A 2ª Turma Recursal dos Juizados Especiais do Distrito Federal manteve a condenação de um supermercado por abordagem abusiva contra uma consumidora.
Em janeiro de 2025, a cliente relatou que, após realizar compras e se dirigir ao estacionamento para guardar os produtos no carro, foi abordada de forma agressiva por um funcionário. Ele exigiu a nota fiscal, acusou-a de furto e a expôs a situação constrangedora diante de outras pessoas.
Na primeira instância, o juiz destacou que a consumidora deveria “ser indenizada pela situação vexatória de ser acusada publicamente de furto no estabelecimento”. O supermercado recorreu, alegando exercício regular de direito e ausência de conduta abusiva.
Ao analisar o recurso, o colegiado reconheceu que a simples checagem de compras não gera, por si só, danos morais.
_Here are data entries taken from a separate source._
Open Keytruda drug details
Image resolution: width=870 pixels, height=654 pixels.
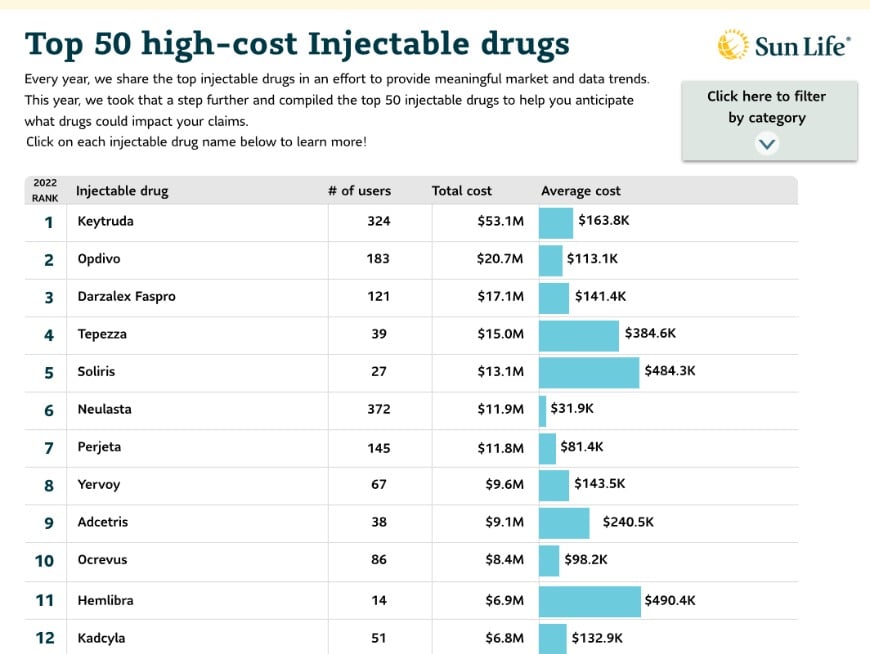[x=102, y=221]
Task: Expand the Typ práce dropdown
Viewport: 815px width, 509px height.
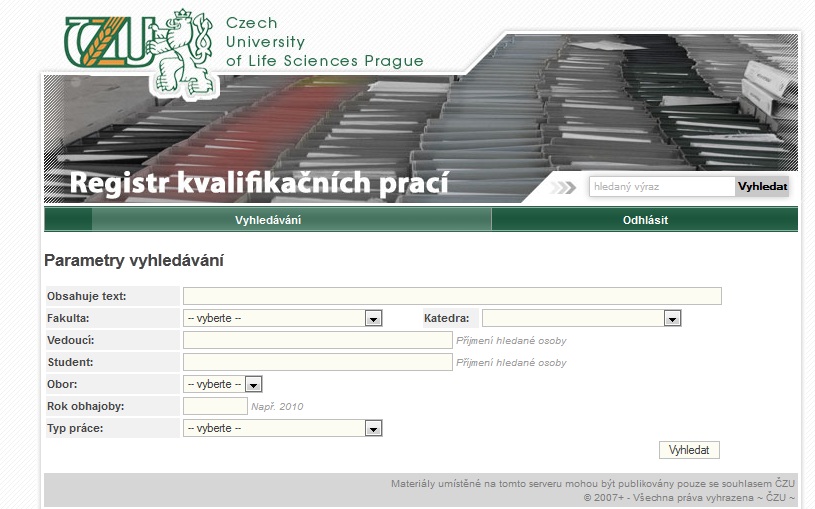Action: (x=283, y=428)
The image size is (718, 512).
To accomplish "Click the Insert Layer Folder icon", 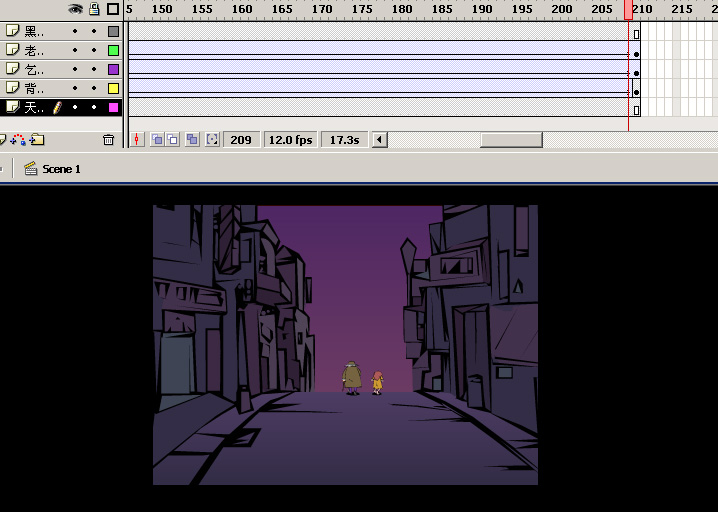I will (x=37, y=140).
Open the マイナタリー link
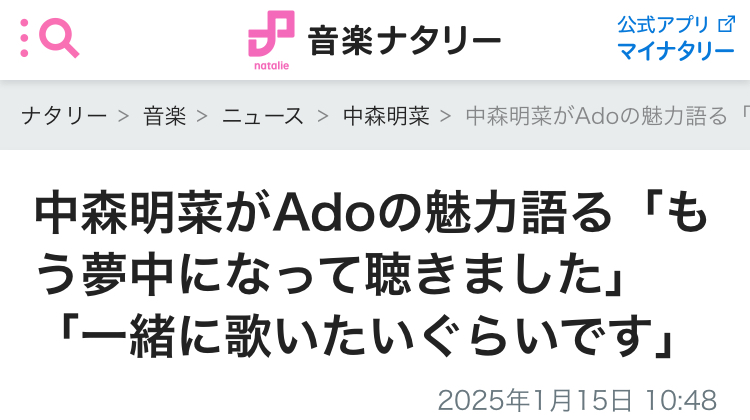The image size is (750, 420). (x=675, y=51)
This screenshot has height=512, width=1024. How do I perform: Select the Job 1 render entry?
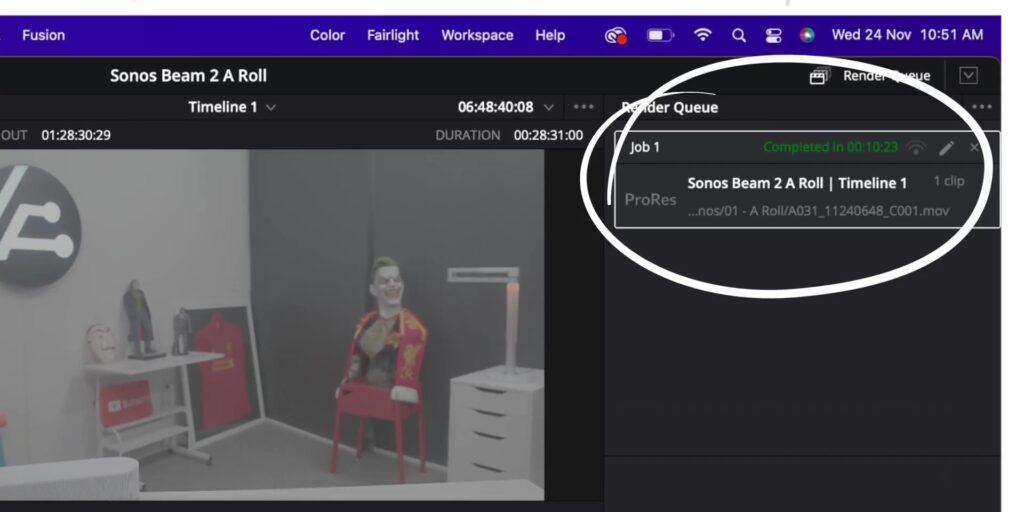tap(807, 180)
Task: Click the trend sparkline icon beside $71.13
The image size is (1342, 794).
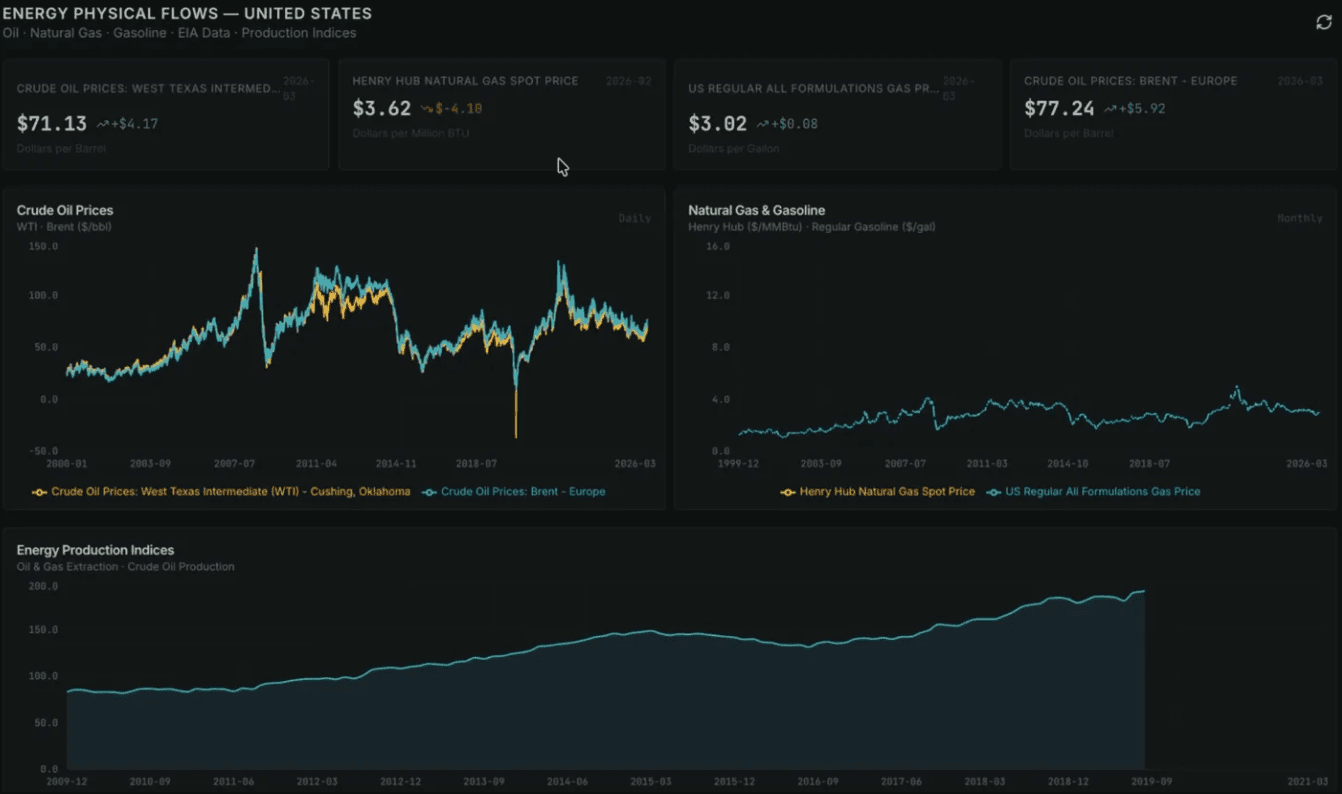Action: click(x=101, y=123)
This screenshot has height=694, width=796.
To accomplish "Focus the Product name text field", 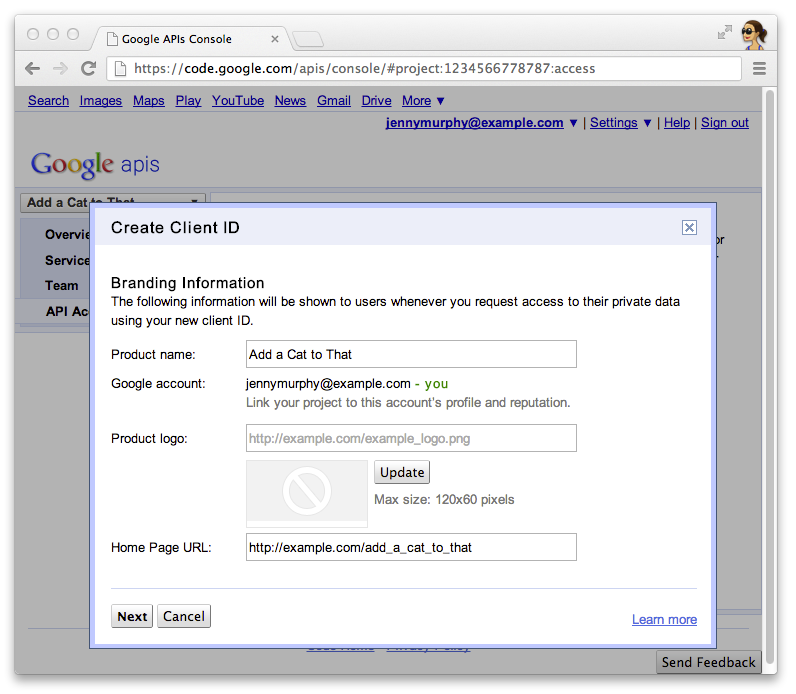I will pos(411,354).
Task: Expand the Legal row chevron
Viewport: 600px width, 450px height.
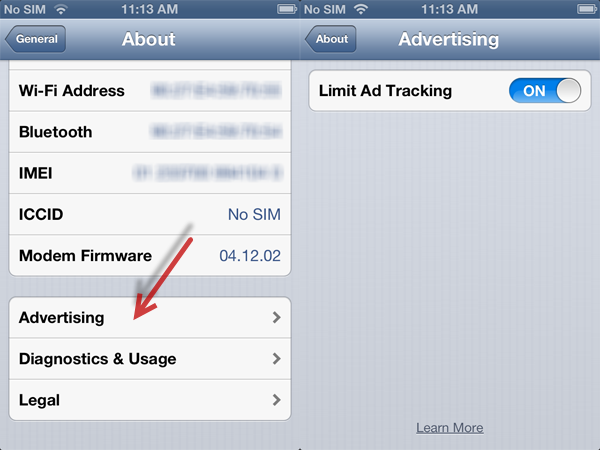Action: 276,400
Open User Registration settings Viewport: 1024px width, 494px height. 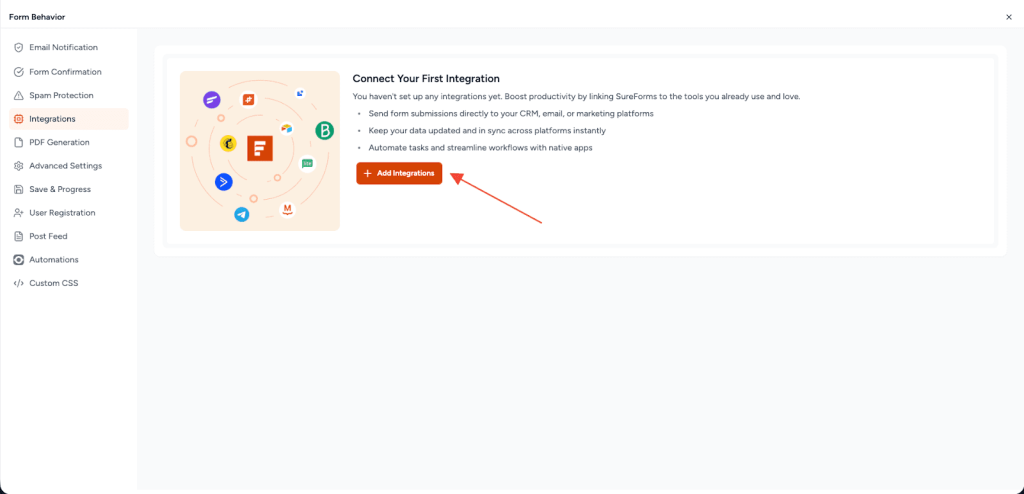click(x=62, y=213)
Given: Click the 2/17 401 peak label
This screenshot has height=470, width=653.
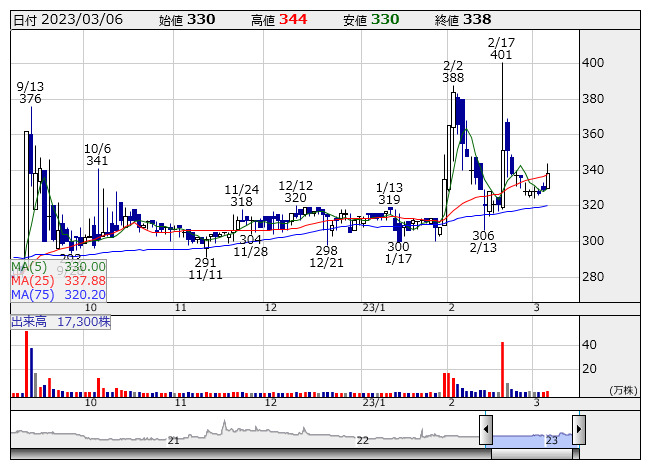Looking at the screenshot, I should [501, 49].
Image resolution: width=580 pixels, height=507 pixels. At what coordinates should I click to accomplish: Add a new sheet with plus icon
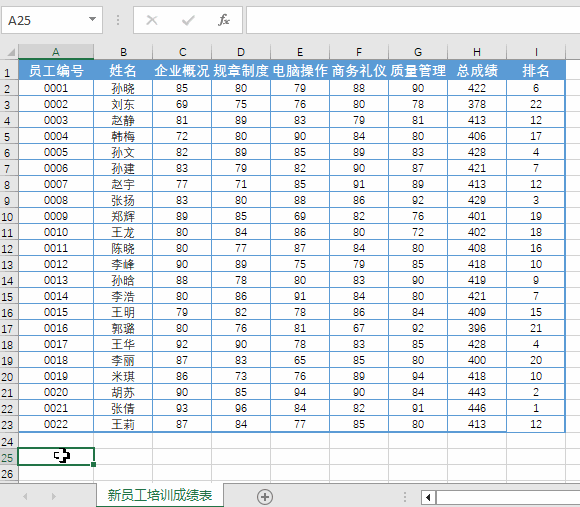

No entanto, ficou comprovado que a forma da abordagem foi excessiva, ultrapassando o exercício regular de direito e violando a honra da consumidora. A decisão citou a Constituição Federal (art. 5º, X), que assegura a inviolabilidade da honra e da imagem.
Diante disso, a Turma manteve a condenação e fixou indenização por danos morais em R$ 6 mil.